# Exercise directions
Your response should contain each line of the data that includes "table".

# Records from a dataset
-*-*-
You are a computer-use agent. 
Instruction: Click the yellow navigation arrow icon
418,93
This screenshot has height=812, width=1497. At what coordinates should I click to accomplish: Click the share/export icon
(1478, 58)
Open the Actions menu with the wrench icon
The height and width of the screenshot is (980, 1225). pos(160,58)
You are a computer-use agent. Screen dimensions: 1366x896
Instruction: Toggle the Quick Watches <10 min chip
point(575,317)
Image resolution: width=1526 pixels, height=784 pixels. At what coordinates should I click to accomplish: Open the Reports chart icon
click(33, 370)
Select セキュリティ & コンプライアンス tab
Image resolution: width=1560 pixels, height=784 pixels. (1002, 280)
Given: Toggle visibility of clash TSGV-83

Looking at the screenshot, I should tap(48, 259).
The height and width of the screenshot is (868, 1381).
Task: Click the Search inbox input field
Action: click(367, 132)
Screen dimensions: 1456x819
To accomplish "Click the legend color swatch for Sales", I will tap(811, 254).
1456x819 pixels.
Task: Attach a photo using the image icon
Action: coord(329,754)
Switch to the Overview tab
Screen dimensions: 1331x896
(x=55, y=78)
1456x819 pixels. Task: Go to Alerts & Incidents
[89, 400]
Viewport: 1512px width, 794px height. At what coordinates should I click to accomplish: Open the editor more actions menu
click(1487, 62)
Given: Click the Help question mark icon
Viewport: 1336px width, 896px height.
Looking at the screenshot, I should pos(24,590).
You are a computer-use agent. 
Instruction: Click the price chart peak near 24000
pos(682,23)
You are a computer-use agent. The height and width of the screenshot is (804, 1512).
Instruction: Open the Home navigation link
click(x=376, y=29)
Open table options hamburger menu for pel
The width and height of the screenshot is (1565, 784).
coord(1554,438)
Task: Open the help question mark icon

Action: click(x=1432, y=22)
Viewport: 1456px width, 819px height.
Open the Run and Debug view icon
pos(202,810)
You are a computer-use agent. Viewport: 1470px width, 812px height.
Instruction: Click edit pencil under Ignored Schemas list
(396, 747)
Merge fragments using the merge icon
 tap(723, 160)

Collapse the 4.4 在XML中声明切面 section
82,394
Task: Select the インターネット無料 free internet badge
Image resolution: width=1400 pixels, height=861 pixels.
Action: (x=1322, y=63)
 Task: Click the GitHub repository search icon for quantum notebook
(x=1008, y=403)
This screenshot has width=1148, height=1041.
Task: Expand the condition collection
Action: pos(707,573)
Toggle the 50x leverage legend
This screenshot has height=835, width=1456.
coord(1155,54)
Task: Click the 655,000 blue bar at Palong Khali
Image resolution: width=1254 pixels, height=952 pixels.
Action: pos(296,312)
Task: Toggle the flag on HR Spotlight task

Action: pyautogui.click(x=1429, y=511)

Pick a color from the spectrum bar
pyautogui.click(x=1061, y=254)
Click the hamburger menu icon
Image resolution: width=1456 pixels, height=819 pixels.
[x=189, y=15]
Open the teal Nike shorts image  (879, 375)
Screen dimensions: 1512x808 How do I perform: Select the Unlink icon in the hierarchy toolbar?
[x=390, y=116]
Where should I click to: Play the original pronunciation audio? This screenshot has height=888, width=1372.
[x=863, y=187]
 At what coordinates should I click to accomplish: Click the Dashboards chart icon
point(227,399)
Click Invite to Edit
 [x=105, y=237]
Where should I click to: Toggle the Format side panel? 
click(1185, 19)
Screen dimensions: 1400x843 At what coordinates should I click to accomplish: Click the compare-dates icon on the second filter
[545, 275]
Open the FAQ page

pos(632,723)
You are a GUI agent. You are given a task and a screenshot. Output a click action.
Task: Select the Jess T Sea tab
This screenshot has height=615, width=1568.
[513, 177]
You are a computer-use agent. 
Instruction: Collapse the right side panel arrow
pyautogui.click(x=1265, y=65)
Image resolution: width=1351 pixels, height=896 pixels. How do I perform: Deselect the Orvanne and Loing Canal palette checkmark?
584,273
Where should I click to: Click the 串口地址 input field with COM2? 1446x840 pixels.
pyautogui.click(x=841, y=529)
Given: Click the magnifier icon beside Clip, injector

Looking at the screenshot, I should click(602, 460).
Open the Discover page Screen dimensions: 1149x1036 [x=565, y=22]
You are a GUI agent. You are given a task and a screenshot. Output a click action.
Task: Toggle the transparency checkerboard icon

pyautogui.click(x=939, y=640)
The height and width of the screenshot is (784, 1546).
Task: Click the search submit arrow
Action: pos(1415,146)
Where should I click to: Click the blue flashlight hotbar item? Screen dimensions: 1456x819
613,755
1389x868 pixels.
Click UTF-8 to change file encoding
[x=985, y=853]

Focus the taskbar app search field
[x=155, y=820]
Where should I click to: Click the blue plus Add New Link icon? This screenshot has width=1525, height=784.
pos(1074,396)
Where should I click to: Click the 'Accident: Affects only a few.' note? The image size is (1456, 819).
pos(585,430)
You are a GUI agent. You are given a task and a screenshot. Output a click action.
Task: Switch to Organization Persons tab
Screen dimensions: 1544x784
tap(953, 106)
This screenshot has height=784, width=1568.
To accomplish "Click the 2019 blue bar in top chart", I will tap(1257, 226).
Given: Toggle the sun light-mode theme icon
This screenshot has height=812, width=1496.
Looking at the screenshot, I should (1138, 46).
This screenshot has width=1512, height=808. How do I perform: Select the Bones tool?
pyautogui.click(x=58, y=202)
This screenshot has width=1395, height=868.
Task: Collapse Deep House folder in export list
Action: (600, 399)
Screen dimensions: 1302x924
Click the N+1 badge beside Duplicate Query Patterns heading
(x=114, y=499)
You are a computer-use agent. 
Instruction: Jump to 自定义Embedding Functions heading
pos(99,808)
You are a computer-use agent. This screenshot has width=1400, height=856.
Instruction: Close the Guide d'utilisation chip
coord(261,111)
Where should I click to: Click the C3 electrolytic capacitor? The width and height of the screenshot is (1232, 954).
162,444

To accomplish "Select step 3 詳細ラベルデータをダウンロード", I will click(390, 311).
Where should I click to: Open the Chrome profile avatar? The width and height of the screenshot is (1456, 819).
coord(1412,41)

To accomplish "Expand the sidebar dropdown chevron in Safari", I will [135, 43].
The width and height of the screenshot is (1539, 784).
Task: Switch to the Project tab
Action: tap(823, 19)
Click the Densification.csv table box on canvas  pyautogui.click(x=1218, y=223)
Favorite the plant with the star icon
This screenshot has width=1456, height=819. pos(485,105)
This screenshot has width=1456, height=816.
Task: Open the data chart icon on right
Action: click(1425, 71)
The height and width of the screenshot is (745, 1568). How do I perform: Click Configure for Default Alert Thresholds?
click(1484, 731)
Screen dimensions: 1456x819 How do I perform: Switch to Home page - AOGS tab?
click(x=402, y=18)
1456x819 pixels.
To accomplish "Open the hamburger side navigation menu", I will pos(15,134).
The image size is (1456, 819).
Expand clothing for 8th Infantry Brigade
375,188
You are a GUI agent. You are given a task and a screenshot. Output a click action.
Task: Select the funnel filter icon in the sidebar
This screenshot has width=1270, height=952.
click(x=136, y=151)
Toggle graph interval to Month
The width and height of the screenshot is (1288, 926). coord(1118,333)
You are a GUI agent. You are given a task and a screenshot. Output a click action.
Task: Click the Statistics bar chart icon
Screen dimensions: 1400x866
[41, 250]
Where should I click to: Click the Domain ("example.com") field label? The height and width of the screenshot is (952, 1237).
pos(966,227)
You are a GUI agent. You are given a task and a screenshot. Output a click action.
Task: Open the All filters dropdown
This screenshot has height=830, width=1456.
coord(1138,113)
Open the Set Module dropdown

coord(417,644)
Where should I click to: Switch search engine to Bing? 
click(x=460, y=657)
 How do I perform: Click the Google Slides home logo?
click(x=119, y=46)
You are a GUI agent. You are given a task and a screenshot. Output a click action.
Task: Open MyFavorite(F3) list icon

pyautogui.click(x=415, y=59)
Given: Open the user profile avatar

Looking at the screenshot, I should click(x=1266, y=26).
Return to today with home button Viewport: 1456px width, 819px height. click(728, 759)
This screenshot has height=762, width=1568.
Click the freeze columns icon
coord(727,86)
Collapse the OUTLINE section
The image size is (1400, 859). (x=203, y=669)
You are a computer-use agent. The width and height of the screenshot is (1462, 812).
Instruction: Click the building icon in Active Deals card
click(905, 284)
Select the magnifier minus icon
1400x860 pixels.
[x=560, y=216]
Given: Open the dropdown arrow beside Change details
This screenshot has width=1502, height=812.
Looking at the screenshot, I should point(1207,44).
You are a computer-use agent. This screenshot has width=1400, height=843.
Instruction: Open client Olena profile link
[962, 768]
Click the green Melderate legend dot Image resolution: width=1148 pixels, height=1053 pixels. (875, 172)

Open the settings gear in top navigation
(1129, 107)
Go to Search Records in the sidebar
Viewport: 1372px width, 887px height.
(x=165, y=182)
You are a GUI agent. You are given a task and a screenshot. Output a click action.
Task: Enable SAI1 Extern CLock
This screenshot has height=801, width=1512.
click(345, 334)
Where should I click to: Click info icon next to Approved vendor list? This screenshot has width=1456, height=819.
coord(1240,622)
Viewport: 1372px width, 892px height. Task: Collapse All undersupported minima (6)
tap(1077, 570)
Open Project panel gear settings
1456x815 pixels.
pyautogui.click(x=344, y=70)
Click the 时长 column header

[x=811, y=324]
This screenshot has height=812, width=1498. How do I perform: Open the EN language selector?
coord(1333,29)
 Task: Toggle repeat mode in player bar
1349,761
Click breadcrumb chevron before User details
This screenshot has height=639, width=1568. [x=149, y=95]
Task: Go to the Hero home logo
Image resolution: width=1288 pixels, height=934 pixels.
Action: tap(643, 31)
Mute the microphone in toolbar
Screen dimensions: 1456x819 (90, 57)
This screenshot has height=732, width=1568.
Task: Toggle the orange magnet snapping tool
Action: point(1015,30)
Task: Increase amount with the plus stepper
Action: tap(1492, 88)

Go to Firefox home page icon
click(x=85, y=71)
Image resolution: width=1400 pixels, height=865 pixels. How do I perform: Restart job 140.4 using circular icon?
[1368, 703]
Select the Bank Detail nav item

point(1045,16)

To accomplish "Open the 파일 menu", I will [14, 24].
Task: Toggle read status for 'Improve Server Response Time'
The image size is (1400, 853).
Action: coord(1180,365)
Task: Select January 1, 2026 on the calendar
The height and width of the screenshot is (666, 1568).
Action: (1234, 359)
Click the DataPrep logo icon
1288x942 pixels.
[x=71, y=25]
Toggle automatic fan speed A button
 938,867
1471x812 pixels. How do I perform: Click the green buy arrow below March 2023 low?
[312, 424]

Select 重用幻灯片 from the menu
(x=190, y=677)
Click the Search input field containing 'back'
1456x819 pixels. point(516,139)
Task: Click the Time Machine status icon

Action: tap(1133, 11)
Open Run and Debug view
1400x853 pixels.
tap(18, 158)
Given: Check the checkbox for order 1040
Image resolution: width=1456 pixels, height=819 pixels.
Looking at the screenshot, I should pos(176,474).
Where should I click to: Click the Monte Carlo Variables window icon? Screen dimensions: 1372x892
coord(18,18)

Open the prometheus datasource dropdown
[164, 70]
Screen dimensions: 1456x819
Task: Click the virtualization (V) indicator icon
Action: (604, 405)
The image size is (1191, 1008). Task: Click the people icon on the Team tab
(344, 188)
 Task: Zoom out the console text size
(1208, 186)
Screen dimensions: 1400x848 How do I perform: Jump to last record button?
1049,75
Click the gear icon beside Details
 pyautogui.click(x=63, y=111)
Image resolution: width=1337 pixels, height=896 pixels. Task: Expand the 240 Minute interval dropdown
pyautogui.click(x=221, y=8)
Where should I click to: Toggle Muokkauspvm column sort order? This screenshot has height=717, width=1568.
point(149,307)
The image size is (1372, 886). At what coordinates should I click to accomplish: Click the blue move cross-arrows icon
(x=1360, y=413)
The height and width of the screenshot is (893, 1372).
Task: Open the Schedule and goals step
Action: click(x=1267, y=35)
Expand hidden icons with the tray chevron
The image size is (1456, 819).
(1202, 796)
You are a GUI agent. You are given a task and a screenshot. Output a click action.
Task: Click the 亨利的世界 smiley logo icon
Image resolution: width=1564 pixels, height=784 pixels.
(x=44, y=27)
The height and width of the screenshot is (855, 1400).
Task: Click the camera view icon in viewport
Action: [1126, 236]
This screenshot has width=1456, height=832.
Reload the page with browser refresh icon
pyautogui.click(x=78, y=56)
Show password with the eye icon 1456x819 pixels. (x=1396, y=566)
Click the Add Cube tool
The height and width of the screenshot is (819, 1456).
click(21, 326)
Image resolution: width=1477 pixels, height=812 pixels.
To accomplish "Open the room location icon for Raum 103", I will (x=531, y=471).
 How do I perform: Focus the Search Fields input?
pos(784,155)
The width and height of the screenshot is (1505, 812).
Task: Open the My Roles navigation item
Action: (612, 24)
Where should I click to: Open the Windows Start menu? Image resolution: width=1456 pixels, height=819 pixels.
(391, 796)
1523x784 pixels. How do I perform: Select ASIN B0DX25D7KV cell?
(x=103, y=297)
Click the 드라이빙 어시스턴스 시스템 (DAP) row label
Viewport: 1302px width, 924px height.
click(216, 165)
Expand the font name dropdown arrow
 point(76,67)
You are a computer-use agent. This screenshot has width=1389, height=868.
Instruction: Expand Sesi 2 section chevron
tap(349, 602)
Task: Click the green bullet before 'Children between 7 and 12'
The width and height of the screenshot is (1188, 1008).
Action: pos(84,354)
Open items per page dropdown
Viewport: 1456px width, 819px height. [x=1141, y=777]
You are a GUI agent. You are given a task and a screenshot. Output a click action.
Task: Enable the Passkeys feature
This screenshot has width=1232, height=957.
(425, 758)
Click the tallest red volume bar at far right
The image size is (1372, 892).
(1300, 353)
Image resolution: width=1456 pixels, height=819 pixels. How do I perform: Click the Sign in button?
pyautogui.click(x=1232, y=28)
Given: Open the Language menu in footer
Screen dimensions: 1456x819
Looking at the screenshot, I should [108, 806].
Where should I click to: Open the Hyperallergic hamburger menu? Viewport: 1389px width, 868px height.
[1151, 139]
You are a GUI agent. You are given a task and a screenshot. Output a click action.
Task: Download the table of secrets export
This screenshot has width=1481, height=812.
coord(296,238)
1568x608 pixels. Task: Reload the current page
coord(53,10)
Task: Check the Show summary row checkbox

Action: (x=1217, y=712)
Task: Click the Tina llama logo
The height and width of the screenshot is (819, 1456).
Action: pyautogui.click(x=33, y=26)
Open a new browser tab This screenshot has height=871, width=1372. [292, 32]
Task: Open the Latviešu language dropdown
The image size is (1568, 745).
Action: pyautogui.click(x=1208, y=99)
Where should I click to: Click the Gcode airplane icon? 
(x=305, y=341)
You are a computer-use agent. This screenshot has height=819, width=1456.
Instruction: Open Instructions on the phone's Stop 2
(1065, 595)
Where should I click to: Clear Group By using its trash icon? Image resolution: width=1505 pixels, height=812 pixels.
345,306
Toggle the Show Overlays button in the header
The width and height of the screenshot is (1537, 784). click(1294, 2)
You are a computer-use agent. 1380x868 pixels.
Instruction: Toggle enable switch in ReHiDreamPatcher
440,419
-*-*-
# Task response
Open table options hamburger menu for pel
Click the Densification.csv table box on canvas  pyautogui.click(x=1218, y=223)
Task: Download the table of secrets export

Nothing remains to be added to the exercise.